● What this exercise asks
a) For each statement about the passage on overcoming resistance to change, answer yes or no according to the passage and quote the words that decide it.
(i) The normative re-educative strategy is described as effective for short-term projects.
(ii) Under the power-coercive policy, defiant nurses are often subject to disciplinary actions.
(iii) The adaptive environmental scheme is considered practical for the nurse educator.
b) Use the passage on overcoming resistance to change to answer each question.
(i) In what year did Salam et al. explain the strategies?
(ii) How long can a Magnet Recognition Program take to achieve?
(iii) Which policy change is given as one that should also use the power-coercive approach?
c) List every strategy for overcoming resistance that the passage on overcoming resistance to change names.

Ways of overcoming resistance to change

In 2016, Salam et al. explained strategies that can be adopted to overcome resistance. First, the empirical-rational approach, which assumes that the behaviour of nurses is driven by rational self-interest, explains the resistance to change among nurses. Nurses can embrace a change if its benefits are well explained and justified. Proper communication and enticements are necessary for this strategy. Research has revealed that some nurses are usually convinced of the change. Nurse educators are thus advised to target such converts and use them as influencers. Second, we have the normative re-educative strategy, which banks on the assumption that nurses act in line with socio-cultural norms. Nurse educators are expected to focus on the impact of alteration in the already existing cultural activities of the staff. The strategy should not distort the skills, attitudes, values, and relationships among the nurses. Since culture does not evolve quickly, this strategy is effective for middle and long term projects such as the establishment of a Magnet Recognition Program, which takes up to five years to achieve.

Third, educators can use a power-coercive policy whereby changes are imposed on nurses by the management. Defiant nurses are often subject to disciplinary actions. This strategy is considered effective, especially for the changes that are urgent and must-do nursing policies that explain the standards of care. Changes in policies such as patient identification before administering medicine should use this approach too. The fourth strategy is called an adaptive environmental scheme. This involves the construction of a new organization and, after that, transferring staff from old buildings to a new one. This strategy is, therefore, considered impractical for the nurse educator.

● Given records
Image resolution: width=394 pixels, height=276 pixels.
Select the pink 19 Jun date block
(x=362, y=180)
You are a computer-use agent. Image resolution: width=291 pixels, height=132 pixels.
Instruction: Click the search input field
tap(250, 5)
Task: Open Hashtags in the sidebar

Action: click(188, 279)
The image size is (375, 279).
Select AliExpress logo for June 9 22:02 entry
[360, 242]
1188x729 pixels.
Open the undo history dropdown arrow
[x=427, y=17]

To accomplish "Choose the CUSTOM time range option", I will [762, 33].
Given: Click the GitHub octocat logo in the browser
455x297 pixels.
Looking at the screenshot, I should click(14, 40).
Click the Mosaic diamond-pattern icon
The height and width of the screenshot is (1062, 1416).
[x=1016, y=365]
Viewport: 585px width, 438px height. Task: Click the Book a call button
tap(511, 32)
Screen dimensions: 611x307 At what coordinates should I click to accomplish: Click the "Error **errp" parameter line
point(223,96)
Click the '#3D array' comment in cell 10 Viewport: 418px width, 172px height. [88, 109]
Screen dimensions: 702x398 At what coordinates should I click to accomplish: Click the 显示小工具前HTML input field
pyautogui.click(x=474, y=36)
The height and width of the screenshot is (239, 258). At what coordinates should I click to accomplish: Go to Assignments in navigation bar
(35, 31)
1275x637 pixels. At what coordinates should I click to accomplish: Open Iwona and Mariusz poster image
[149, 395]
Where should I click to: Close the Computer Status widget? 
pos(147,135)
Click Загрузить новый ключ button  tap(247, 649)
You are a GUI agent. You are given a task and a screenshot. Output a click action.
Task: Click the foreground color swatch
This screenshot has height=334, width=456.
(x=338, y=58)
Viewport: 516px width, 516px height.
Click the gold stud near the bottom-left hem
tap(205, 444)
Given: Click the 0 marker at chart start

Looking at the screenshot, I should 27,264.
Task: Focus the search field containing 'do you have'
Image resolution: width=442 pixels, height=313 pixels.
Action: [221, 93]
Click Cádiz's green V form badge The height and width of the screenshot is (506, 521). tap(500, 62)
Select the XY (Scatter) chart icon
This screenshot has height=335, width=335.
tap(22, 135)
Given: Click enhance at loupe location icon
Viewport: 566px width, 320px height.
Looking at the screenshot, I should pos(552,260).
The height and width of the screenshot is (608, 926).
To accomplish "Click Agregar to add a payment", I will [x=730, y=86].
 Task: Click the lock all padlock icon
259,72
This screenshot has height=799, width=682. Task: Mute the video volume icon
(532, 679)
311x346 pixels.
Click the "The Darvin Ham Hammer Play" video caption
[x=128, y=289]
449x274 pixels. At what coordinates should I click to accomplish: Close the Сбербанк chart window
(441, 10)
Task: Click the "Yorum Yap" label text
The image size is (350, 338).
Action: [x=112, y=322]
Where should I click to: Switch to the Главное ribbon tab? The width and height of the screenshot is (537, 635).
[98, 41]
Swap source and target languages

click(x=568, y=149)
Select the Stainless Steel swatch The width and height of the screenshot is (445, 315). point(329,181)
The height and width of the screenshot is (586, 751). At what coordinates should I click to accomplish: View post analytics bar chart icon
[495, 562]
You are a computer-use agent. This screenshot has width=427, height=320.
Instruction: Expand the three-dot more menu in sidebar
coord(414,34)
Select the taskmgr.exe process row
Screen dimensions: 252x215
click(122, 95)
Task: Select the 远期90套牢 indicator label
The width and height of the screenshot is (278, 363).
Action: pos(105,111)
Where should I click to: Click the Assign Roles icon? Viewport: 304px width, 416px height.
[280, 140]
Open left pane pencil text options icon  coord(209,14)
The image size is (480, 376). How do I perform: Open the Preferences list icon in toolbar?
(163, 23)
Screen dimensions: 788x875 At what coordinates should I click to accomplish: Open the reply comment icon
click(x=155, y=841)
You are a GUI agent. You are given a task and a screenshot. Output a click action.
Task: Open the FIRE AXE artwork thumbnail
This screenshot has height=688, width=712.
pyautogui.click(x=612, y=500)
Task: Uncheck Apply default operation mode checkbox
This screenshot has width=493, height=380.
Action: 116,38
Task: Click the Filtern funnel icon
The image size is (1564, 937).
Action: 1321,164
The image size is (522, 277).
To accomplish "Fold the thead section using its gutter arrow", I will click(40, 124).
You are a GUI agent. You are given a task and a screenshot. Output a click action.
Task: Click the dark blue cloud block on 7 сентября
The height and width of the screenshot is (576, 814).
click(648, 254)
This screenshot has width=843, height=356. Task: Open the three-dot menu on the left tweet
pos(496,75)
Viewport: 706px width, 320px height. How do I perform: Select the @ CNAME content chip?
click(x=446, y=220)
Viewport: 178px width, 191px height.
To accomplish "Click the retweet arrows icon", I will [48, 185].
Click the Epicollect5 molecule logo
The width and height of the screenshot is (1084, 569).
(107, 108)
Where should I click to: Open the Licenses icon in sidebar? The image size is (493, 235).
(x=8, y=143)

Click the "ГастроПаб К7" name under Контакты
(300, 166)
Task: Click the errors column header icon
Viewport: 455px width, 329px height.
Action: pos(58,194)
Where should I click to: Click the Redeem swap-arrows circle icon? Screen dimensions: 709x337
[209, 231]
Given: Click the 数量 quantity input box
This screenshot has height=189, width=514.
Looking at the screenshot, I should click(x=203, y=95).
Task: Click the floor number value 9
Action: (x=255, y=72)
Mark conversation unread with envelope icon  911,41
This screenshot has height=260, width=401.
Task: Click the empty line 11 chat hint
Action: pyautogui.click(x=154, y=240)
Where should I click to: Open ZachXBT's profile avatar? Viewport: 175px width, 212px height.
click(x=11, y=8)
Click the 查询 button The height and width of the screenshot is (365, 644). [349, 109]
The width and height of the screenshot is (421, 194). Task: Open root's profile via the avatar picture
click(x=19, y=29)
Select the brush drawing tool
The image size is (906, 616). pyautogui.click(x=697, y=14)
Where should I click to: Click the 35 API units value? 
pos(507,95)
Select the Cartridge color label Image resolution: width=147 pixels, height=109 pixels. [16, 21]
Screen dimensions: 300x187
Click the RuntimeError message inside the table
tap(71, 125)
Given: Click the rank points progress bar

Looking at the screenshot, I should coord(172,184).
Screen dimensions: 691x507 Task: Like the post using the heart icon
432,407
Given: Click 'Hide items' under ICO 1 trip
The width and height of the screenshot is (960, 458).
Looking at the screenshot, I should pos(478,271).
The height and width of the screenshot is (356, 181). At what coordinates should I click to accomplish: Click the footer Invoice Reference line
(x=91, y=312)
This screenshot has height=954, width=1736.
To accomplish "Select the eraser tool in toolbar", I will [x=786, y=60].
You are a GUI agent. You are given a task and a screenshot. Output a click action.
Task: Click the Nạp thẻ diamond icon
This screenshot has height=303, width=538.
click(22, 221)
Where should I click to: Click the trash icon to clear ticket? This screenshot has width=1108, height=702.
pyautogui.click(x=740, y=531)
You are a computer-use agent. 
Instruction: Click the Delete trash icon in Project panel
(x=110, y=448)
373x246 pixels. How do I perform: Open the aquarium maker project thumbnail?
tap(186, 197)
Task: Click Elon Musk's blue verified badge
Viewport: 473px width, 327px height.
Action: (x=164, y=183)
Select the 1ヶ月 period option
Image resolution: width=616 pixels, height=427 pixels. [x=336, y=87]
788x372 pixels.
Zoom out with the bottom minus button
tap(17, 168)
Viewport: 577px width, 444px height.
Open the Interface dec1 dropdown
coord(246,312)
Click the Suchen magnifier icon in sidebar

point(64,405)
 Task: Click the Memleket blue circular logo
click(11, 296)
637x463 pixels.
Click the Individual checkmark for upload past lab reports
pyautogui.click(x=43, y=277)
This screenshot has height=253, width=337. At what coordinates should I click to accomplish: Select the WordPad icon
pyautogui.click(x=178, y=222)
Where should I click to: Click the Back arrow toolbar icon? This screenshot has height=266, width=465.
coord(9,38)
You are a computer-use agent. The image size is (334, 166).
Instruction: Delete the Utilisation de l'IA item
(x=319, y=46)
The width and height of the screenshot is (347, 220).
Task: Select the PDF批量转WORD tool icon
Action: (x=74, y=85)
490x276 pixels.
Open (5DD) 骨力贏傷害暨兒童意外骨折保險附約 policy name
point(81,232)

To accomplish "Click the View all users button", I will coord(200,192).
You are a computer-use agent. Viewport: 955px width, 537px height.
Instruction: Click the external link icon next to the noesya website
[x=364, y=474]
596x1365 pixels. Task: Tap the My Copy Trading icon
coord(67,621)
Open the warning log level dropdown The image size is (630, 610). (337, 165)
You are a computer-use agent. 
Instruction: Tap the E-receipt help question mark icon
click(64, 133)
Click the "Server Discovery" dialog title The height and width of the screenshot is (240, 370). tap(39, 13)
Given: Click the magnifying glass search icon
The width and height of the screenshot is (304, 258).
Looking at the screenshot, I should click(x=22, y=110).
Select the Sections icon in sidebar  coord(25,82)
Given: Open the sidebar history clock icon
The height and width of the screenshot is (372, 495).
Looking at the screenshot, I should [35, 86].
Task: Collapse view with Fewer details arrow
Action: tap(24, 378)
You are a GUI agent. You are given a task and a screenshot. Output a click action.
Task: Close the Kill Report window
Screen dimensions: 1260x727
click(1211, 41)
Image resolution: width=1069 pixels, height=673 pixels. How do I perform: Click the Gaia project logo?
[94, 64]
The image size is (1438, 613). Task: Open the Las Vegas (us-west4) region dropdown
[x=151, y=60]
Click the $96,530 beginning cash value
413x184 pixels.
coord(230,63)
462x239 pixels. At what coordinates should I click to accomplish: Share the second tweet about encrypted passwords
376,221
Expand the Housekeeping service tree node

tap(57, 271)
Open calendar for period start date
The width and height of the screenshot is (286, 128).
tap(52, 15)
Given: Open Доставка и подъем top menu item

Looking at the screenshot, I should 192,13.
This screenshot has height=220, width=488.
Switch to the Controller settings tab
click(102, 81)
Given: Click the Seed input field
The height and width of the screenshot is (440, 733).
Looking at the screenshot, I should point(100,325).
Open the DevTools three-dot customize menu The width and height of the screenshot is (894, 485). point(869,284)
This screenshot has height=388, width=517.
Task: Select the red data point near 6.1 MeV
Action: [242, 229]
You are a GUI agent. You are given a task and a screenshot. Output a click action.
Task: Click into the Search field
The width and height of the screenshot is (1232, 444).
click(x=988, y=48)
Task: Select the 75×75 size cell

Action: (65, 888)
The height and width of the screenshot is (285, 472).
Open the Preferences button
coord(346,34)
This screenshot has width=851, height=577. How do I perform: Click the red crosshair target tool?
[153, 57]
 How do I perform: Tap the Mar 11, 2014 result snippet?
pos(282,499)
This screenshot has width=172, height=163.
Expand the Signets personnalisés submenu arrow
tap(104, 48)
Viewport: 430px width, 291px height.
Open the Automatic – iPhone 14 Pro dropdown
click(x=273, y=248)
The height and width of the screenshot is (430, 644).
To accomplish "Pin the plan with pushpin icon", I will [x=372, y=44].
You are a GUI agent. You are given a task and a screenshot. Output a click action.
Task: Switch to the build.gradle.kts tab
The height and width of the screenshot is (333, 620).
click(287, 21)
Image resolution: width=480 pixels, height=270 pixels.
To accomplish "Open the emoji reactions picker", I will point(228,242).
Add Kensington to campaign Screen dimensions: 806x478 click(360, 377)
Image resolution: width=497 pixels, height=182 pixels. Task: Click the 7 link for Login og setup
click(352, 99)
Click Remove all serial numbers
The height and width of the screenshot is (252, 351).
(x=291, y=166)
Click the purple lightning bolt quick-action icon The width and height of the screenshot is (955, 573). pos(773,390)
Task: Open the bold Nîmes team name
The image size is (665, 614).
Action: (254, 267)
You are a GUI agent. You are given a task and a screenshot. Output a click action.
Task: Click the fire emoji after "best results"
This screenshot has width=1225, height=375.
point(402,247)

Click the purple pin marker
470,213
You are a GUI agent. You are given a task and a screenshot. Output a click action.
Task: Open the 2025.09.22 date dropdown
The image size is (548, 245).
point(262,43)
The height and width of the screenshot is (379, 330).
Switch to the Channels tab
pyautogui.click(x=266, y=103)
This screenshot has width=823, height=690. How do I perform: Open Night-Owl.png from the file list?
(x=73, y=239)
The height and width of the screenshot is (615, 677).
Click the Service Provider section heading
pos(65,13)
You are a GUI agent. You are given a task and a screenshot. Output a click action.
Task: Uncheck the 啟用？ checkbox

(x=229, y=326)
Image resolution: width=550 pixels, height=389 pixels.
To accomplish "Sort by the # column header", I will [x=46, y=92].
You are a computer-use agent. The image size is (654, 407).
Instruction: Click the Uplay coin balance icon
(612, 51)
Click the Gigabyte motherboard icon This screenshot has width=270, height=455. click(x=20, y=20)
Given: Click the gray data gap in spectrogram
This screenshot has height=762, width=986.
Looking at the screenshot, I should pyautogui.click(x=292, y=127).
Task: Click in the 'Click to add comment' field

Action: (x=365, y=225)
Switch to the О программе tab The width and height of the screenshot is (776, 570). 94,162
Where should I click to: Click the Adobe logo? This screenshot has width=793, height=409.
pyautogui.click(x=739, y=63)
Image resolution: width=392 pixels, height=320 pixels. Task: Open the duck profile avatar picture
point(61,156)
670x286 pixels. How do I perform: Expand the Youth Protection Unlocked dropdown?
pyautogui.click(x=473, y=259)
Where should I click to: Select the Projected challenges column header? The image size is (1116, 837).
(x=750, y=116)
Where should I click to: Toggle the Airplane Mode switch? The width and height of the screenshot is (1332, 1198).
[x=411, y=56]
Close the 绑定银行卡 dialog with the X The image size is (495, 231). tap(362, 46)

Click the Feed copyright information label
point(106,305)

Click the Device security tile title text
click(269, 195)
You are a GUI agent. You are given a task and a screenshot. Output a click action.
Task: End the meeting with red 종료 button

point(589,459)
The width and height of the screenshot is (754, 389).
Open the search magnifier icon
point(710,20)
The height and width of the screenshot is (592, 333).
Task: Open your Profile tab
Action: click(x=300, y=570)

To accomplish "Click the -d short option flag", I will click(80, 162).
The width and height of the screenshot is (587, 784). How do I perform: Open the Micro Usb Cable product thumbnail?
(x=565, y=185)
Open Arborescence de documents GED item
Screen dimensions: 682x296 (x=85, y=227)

● Answers for each item
a)
(i) No: "this strategy is effective for middle and long term projects"
(ii) Yes: "Defiant nurses are often subject to disciplinary actions."
(iii) No: "This strategy is, therefore, considered impractical for the nurse educator."

b)
(i) 2016
(ii) Up to five years
(iii) Patient identification before administering medicine

c)
- Empirical-rational approach
- Normative re-educative strategy
- Power-coercive policy
- Adaptive environmental scheme